The findings of the Tax Court disallowing claimed deductions by a taxpayer will be upheld unless such findings are clearly erroneous. Commissioner v. Duberstein, 363 U.S. 278, 290, 80 S. Ct. 1190, 1199, 4 L. Ed. 2d 1218 (1960). A decision by the Commissioner disallowing deductions "has the support of a presumption of correctness, and the petitioner has the burden of proving it to be wrong." Welch v. Helvering, 290 U.S. 111, 115, 54 S. Ct. 8, 9, 78 L. Ed. 212 (1933). Taxpayers may deduct charitable contributions made "to or for the use of" an organization operated "exclusively for religious, charitable," or similar purposes. 26 U.S.C. § 170(c) (2) (B). "The courts have repeatedly held that exemptions for parent churches do not automatically carry over to local congregations." Hall v. Commissioner of Internal Revenue, 729 F.2d 632, 634 (9th Cir. 1984) (citations omitted).
In this instance, because the plaintiff has failed to prove that the local congregations he contributed to were organized and operated exclusively for religious purposes, the plaintiff has not overcome the "presumption of correctness" in favor of the Commissioner. The plaintiff has also failed to show that his contributions to the local chapter of the Universal Life Church did not inure to his own benefit. See Hall, 729 F.2d at 634.
We find that the Commissioner's decision to disallow the plaintiff's claimed contributions is not clearly erroneous.
The Tax Court's decision to exclude evidence is reviewed for an abuse of discretion. United States v. Kearney, 560 F.2d 1358, 1369 (9th Cir.), cert. denied, 434 U.S. 971, 98 S. Ct. 522, 54 L. Ed. 2d 460 (1977). "The contents of ... records ... may be presented in the form of a ... summary.... The originals ... shall be made available for examination.... The court may order that they be produced in evidence." Federal Rules of Evidence 1006.
Without the source documents being made available to the Tax Court, reliability of the summaries presented by the plaintiff to the court was not capable of verification. Exclusion of the plaintiff's summaries as hearsay evidence was proper and was not an abuse of discretion.

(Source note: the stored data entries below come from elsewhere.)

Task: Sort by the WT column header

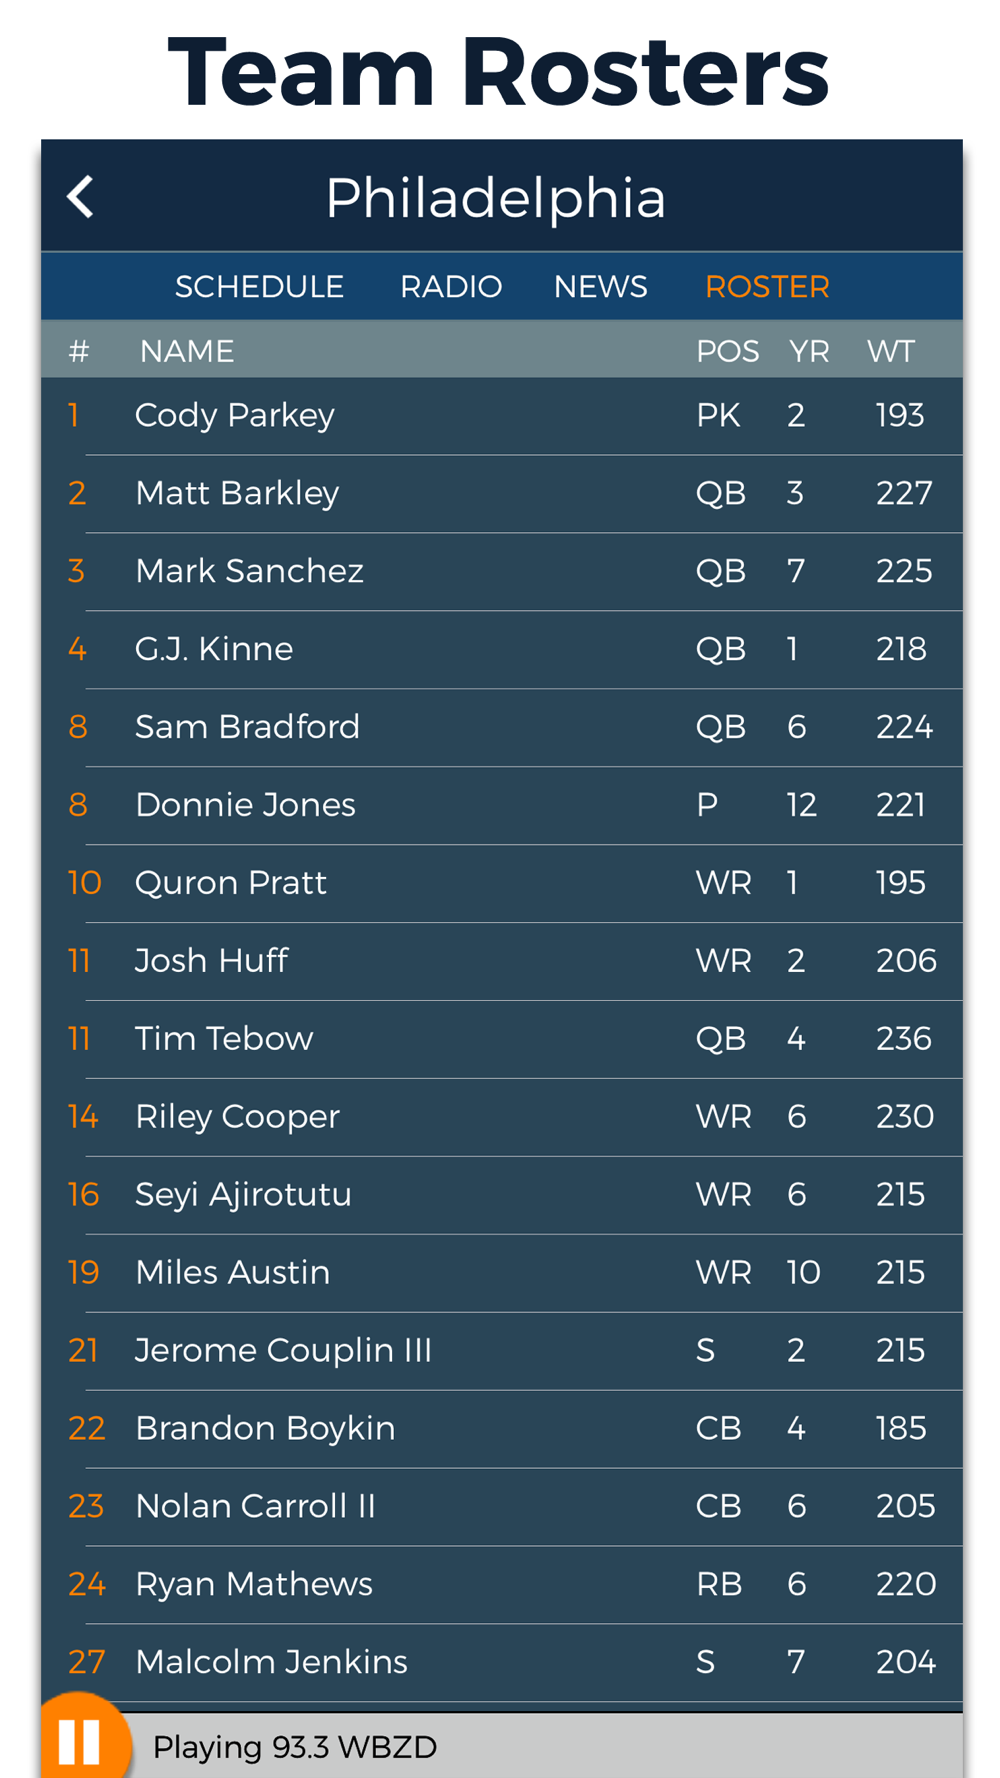Action: point(890,351)
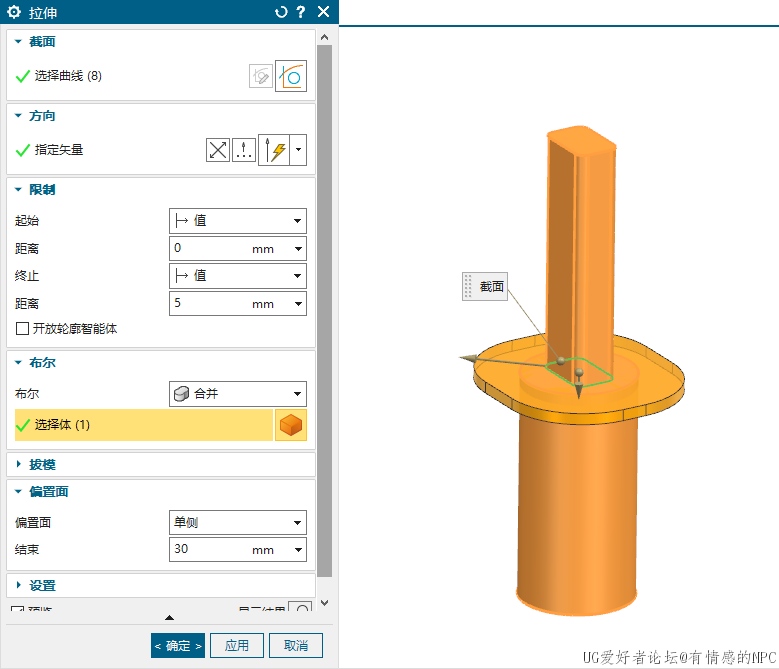Open the 布尔 boolean 合并 dropdown
The height and width of the screenshot is (669, 779).
coord(238,394)
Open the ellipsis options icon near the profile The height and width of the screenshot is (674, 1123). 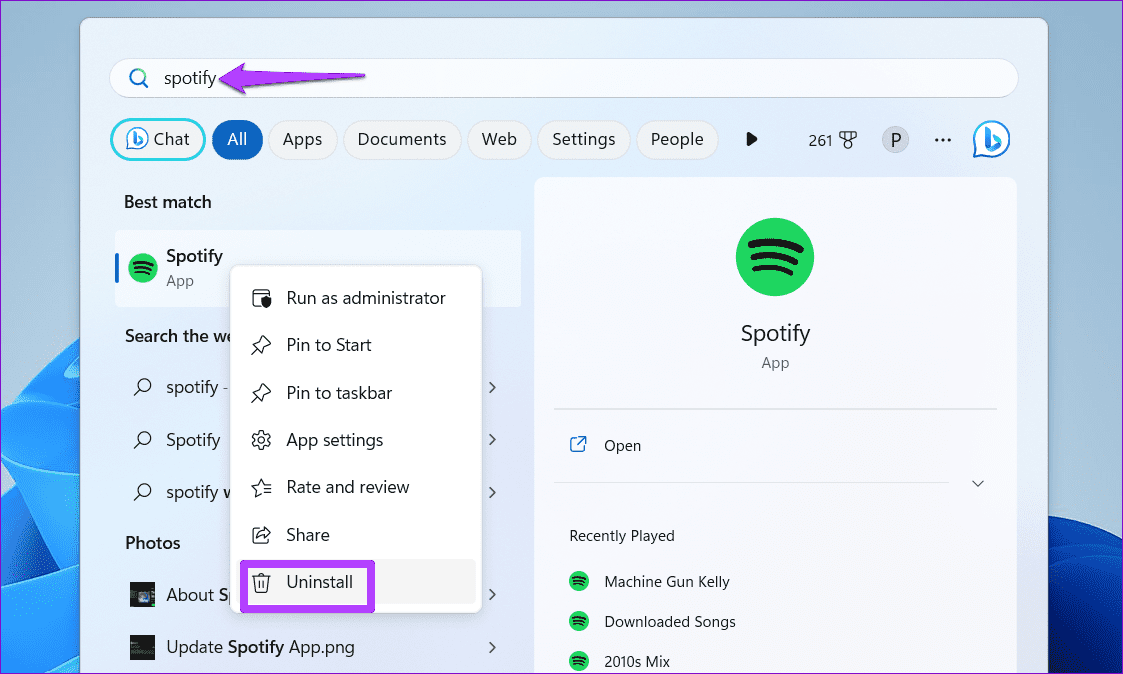pyautogui.click(x=942, y=140)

"Courts routinely permit cursory questioning in the Tax Court to determine whether an organization is entitled to a religious exemption." Hall, 729 F.2d at 635 (citation omitted). This allows the court to determine whether the organization meets the objective criteria for tax-exempt status pursuant to Internal Revenue Code Sec. 170. Id. The entitlement to a tax exemption claimed by Kalgaard in this case raises "no real questions regarding 'religion' as referred to in the First Amendment ...." United States v. Dykema, 666 F.2d 1096, 1100 (7th Cir. 1981), cert. denied, 456 U.S. 983, 102 S. Ct. 2257, 72 L. Ed. 2d 861 (1982).
The plaintiff's claim that the Tax Court impermissibly decided a constitutional issue is without merit.
Appellate review of the findings of the Tax Court will not be overturned unless they are clearly erroneous. Commissioner v. Duberstein, 363 U.S. 278, 291, 80 S. Ct. 1190, 1199, 4 L. Ed. 2d 1218 (1960). If any part of underpayments of taxes due is a result of "negligence or intentional disregard of rules and regulations" of the Internal Revenue Service, then "there shall be added to the tax an amount equal to 5 percent of the underpayment." I.R.C. Sec. 6653.
The Tax Court did not err in assessing the 5 percent addition to plaintiff's taxes. Plaintiff failed to sustain his burden of showing that his underpayment of tax was not due to negligence or intentional disregard of the revenue laws. The additions are affirmed.
The court of appeals may assess damages against a plaintiff and his or her attorney for filing a frivolous appeal, for delay, or for vexatious litigation. See 26 U.S.C. § 7482(c) (4); 28 U.S.C. § 1927; Fed. R. App. P. 38.
The attorney representing the plaintiff in this case also represented the plaintiffs in Hall v. Commissioner of Internal Revenue, 729 F.2d 632 (9th Cir. 1984). He was on notice of the law governing this case and the lack of merit in this appeal.
We affirm the holdings of the Tax Court. We also impose double costs and award to the Commissioner $1,000.00 in attorneys' fees, plaintiff and his counsel being jointly and severally liable.